The Mystro software does a “sweep” soon after the time period ends, removing the content from the server, just as it removes other VOD content once its availability period ends.

Consumers can pause and rewind the program, but the fast-forward button is disabled, so ads can’t be skipped, Lajoie said.

NBC AND DIRECTV

NBC will ship, over the course of a week, about five hours of programming to DirecTV’s national satellite center. There, it will be automatically downloaded into the new DirecTV Plus DVRs. The digital video recorders go on sale early next year, with each able to store 160 hours of programming.

Subscribers can store 100 hours of whatever they want, DirecTV said.
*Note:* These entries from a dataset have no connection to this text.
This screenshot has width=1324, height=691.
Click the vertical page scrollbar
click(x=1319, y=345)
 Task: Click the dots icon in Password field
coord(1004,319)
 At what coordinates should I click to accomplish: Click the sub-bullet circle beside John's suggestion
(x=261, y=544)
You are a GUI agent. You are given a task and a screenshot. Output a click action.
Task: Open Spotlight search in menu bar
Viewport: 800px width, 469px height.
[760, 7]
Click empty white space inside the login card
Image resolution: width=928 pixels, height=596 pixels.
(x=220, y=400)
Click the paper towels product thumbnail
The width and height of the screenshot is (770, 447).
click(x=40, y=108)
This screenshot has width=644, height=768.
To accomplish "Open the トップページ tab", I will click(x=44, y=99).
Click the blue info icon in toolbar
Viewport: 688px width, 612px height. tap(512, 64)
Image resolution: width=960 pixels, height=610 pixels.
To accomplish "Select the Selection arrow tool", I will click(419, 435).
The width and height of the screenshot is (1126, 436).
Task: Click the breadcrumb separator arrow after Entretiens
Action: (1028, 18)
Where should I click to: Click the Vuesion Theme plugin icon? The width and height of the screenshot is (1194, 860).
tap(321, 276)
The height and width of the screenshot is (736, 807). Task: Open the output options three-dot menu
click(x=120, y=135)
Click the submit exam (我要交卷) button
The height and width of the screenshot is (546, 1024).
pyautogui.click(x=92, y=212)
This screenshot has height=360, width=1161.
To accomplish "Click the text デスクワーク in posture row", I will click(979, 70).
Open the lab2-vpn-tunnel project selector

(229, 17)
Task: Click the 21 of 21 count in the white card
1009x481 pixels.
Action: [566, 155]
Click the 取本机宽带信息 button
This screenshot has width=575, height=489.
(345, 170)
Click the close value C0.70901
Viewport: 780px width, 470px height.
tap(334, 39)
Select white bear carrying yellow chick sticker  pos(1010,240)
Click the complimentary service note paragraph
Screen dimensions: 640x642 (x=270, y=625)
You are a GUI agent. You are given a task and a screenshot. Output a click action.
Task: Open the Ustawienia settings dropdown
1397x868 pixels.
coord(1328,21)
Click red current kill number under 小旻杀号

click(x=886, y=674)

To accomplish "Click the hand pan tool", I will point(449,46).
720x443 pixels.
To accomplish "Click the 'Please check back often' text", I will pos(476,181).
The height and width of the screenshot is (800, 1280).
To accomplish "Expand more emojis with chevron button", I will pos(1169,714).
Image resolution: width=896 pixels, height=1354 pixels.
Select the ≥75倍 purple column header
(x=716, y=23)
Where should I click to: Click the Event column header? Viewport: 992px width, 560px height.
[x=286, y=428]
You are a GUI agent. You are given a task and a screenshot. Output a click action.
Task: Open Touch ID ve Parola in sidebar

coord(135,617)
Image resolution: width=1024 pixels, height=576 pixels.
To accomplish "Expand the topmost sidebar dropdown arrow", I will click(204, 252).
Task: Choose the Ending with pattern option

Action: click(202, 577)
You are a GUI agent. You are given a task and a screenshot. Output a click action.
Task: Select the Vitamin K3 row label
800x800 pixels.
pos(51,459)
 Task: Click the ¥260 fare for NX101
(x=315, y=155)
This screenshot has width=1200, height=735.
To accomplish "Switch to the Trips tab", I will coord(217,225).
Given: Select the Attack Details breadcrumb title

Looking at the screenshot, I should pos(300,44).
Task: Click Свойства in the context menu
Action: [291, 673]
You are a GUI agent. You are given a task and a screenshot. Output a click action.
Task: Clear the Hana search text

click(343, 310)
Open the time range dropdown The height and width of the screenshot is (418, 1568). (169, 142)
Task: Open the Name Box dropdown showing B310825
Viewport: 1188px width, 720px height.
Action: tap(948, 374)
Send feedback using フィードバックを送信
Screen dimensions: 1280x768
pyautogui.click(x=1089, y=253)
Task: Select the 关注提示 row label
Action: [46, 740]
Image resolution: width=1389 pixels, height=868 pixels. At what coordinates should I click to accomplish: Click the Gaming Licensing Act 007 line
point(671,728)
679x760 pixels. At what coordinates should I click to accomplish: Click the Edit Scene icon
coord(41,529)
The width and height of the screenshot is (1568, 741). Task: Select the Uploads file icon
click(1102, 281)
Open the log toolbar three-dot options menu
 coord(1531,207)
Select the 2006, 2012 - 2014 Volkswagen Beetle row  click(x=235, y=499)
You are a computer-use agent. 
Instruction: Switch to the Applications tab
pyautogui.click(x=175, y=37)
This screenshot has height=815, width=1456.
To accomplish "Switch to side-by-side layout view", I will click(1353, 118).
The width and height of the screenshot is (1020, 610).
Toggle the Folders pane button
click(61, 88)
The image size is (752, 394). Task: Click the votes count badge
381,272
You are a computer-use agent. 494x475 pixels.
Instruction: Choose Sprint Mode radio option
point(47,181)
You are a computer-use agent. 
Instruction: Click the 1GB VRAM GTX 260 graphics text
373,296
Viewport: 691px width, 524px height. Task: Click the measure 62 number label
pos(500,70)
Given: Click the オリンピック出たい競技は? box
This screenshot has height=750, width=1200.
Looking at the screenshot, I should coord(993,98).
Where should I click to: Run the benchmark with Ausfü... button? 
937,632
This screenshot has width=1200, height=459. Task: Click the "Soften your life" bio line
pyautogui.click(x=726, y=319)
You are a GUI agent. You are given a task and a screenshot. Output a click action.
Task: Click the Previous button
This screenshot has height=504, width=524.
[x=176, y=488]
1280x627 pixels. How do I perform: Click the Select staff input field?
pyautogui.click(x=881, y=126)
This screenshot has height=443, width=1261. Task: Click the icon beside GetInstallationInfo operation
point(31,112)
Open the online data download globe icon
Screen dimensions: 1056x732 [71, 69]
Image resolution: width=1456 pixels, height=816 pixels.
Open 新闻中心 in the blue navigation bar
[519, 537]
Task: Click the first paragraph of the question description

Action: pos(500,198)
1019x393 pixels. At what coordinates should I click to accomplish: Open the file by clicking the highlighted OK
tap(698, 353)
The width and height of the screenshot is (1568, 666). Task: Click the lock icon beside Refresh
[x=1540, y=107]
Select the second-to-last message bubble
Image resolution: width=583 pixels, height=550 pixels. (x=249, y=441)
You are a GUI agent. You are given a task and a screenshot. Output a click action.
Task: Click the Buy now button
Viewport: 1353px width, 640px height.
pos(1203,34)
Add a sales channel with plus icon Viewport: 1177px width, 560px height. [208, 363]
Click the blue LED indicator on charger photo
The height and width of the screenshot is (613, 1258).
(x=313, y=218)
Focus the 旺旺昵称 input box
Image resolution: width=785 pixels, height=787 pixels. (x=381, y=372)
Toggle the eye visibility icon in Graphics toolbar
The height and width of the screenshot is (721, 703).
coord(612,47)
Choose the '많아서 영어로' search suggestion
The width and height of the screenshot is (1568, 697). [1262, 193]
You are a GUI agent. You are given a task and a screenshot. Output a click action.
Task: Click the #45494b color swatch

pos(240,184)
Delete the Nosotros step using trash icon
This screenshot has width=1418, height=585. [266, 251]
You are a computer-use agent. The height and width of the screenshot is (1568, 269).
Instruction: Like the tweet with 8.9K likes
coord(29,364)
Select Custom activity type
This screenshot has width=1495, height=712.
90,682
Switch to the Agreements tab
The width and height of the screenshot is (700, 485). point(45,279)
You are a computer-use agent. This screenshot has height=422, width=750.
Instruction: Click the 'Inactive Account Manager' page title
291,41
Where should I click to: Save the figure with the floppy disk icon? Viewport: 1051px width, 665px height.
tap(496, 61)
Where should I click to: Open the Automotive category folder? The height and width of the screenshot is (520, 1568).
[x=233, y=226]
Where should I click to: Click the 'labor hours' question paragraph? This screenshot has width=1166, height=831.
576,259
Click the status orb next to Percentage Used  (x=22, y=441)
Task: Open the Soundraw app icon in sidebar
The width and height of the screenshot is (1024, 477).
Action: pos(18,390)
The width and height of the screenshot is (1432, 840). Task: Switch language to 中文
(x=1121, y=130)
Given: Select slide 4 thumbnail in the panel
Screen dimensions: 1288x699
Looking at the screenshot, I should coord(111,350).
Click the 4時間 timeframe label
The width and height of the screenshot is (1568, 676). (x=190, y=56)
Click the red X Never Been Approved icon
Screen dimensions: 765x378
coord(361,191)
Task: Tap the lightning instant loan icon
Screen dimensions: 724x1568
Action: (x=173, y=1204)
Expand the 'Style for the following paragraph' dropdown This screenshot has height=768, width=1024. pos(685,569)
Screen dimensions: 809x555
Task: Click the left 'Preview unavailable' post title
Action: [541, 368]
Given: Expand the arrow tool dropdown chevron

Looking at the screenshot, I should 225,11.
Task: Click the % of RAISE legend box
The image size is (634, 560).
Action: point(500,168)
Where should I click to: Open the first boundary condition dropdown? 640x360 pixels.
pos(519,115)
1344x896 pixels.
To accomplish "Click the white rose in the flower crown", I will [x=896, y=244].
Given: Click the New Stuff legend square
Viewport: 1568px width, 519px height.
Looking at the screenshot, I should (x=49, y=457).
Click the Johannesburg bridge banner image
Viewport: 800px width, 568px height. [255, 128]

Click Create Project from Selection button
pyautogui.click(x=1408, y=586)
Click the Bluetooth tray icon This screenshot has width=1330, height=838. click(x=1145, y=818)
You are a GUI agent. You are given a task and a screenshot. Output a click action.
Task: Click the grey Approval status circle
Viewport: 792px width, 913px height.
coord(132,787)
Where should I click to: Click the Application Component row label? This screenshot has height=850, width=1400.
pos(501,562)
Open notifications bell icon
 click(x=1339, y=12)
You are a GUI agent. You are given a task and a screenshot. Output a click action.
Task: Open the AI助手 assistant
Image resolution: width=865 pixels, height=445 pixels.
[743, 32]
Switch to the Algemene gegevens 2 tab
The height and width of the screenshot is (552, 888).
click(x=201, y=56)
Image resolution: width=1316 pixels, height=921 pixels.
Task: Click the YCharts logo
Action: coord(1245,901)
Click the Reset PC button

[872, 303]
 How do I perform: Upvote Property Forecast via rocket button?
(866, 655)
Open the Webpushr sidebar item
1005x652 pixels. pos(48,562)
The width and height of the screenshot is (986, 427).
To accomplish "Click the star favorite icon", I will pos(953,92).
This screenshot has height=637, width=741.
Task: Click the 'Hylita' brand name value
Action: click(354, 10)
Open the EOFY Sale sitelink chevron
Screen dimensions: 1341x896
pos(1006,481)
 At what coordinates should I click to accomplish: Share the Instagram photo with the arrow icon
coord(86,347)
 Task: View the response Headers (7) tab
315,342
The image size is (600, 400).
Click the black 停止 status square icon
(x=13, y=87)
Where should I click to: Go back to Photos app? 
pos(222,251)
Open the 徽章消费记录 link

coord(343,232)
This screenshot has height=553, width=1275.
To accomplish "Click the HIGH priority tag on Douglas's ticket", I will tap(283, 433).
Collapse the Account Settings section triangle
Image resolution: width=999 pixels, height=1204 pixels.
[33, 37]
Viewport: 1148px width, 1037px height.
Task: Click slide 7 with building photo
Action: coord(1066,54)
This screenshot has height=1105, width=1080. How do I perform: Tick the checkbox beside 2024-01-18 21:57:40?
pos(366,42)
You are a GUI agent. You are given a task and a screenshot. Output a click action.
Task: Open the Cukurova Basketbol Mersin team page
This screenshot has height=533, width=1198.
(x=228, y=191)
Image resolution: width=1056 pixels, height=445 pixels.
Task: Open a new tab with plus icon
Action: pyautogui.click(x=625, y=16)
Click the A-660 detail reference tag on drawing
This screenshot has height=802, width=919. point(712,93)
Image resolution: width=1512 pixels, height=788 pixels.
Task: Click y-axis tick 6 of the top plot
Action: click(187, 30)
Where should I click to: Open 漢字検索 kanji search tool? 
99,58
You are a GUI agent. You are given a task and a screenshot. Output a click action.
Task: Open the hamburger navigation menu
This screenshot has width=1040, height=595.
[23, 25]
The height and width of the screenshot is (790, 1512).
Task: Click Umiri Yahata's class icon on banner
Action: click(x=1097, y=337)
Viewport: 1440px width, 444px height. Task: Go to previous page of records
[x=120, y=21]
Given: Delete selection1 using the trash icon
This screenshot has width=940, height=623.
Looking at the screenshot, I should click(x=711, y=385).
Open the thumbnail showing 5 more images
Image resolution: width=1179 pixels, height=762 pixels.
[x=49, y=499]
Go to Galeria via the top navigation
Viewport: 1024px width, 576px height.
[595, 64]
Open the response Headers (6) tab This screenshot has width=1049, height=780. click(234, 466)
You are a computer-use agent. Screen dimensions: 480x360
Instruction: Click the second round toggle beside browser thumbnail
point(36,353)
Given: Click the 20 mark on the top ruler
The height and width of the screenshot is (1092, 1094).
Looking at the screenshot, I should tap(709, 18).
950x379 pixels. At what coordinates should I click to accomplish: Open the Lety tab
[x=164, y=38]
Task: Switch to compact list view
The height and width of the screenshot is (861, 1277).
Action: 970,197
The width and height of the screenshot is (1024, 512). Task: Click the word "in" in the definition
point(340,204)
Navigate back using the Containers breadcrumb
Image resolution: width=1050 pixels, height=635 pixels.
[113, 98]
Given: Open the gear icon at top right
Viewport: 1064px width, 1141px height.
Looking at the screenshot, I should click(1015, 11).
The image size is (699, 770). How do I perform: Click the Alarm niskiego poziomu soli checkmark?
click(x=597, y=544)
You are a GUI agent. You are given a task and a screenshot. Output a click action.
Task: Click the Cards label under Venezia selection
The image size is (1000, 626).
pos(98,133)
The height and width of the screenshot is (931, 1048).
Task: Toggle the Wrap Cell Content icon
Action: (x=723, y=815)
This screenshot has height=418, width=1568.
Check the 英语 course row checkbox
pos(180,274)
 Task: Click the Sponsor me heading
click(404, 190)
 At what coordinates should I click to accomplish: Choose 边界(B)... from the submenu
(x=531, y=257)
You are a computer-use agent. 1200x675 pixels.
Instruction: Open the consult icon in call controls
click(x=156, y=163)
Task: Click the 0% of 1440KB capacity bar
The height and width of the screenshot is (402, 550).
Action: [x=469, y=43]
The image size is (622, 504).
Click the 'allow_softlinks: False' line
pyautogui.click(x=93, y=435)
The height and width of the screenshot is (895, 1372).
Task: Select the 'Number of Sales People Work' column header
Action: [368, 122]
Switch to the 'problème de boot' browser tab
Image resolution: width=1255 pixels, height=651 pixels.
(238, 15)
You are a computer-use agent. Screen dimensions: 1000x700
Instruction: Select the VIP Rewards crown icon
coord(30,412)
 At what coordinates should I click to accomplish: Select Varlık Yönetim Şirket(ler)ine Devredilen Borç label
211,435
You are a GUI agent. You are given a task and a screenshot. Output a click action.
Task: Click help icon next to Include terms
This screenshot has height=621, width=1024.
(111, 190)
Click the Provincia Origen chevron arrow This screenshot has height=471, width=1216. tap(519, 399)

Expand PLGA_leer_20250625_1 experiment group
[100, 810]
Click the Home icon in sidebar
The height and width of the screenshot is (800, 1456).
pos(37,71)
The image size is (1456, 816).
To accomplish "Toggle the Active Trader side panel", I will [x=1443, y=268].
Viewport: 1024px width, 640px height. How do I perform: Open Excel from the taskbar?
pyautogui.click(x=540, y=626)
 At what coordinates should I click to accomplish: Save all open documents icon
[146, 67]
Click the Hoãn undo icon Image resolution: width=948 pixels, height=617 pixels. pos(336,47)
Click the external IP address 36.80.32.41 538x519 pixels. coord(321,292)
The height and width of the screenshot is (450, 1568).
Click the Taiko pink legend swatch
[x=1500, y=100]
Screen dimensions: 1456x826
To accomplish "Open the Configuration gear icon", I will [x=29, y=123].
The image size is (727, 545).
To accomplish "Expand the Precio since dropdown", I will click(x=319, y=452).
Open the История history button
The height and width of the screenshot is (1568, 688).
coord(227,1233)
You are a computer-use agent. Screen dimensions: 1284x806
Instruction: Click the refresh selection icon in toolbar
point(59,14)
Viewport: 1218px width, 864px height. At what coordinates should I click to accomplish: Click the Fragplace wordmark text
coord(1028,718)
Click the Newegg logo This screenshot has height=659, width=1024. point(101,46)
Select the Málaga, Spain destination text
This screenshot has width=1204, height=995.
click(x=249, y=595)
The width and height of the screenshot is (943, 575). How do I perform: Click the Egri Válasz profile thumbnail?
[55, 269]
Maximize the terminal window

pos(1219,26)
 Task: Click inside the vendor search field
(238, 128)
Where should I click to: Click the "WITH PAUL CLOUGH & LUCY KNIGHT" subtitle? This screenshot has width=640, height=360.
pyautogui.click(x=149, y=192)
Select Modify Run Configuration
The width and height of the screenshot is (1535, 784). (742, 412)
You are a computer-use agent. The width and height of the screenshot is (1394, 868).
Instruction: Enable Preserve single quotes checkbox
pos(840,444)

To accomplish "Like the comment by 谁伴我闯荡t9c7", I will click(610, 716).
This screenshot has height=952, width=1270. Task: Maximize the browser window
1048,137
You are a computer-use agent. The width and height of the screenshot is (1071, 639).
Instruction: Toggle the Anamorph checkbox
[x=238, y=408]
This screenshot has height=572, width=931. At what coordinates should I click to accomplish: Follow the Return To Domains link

The other 60 hours are reserved for DirecTV downloads, such as the NBC content and other content it is negotiating rights for, according to DirecTV.

Humax Co. Ltd. is making the DirecTV Plus DVR, which is powered by NDS Group plc software, for digital pay-television services. A consumer would pull up a DVR home page to see both what programs they have recorded, plus a Showcase category that will contain the NBC programming. Viewers can then scan the list of downloaded episodes and order any NBC program for 99 cents.

The commercial-free programs remain on the DVR until the next episode of that show airs via broadcast.

This makes the first major download push for DirecTV. Only its “NFL Sunday Ticket” subscribers experienced a previous download service, where two-minute highlight clips from each NFL game are downloaded to their DVRs each Sunday night.